Том 9. Повести. Стихотворения - Страница 22
— Инесса Арманд? — спросил я.
— Не знаю. Я только помню, как она приносила расписание уроков и отмечала в списке опоздавших. Иногда она делала им замечание, что явились босиком. Это было очень смешно — целый ряд босых ног.
— Но неужели вы не помните Ленина?
— Мосье, я сам рабочий, социалист. Но я не принадлежу к партии коммунистов. И я не разделяю доктрину Ленина. Я ее считаю в лучшем случае бесполезной. Во всяком случае, для французов. Для русских она, может быть, и годится. Для славян, для поляков — может быть. Но я не могу не считаться с фактом существования Ленина, и я даже вполне думаю, что он был выдающимся человеком. Поэтому я охотно пускаю сюда посетителей. Но лично мне совершенно безразлично, была ли здесь когда-нибудь школа или не была. Прошу вас, осматривайте! Я не буду вам мешать. Я уважаю чужие убеждения.
Но больше осматривать было нечего.
— И много у вас здесь бывает посетителей? — спросил я.
— Не слишком много, — ответил он. — Но и не очень мало. Почти каждый день кто-нибудь наведывается из Парижа. Все больше иностранцы, славяне. Но, конечно, бывают и французы: студенты, рабочие…
Вдруг его лицо оживилось.
— До войны сюда приезжал один ваш знаменитый советский авиатор. Красивый человек с широкими плечами, в очень хорошем костюме. Войдя сюда, он снял свою фетровую шляпу — в знак уважения к этому месту. И долго стоял молча. Этот русский большевик мне, признаться, очень понравился. Вы, наверное, его хорошо знаете. Его имя трудно для произношения: мосье Чкалов, — с усилием произнес он.
— Так здесь был Чкалов! — воскликнул я.
— Да. И он, так же как и вы, расспрашивал меня о Ленине и о его школе, но я ничего не мог ему сказать интересного, потому что я не политик, хотя и читаю «Либерасьон». «Либерасьон», конечно, не «Юманите», но все-таки… Для меня она достаточно левая. До свиданья, мосье. Рад был оказать вам услугу, хотя, по правде сказать, меня утомляют эти постоянные посещения. A bientot!

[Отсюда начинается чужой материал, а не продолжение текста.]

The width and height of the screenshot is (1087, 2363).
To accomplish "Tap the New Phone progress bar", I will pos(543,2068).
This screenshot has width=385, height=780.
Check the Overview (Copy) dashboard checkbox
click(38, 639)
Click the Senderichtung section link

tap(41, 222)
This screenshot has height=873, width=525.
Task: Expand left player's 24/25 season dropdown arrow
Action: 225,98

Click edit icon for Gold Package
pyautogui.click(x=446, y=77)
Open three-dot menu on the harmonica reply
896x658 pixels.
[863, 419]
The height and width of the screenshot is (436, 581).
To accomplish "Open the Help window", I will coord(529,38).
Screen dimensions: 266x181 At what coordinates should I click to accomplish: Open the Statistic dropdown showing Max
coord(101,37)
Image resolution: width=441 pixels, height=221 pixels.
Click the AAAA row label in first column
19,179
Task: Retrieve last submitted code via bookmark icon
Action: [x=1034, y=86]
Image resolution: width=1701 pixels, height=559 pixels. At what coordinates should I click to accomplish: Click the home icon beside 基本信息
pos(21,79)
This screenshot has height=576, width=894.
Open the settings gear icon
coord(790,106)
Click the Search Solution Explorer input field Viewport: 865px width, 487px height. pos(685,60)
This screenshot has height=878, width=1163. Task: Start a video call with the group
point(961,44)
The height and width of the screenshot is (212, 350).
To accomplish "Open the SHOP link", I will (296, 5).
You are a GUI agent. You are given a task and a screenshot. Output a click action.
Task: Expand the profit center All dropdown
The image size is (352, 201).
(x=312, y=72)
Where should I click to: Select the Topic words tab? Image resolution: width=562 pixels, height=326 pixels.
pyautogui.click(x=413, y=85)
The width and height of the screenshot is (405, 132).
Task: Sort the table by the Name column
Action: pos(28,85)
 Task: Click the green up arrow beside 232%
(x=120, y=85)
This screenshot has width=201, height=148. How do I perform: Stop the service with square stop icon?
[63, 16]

Он скрылся в своем домике, как бы втянулся в него, как улитка в свою хорошенькую раковину, а я еще некоторое время стоял возле старого горна, представляя себе лето 1911 года, невероятную жарищу и Ленина без пиджака, в рубашке «апаш», с открытой шеей, который, вытирая мокрую лысину носовым платком, входил в единственный класс своей партийной школы, садился за столик на кухонный стул и клал перед собой маленькие исписанные листочки — план лекции.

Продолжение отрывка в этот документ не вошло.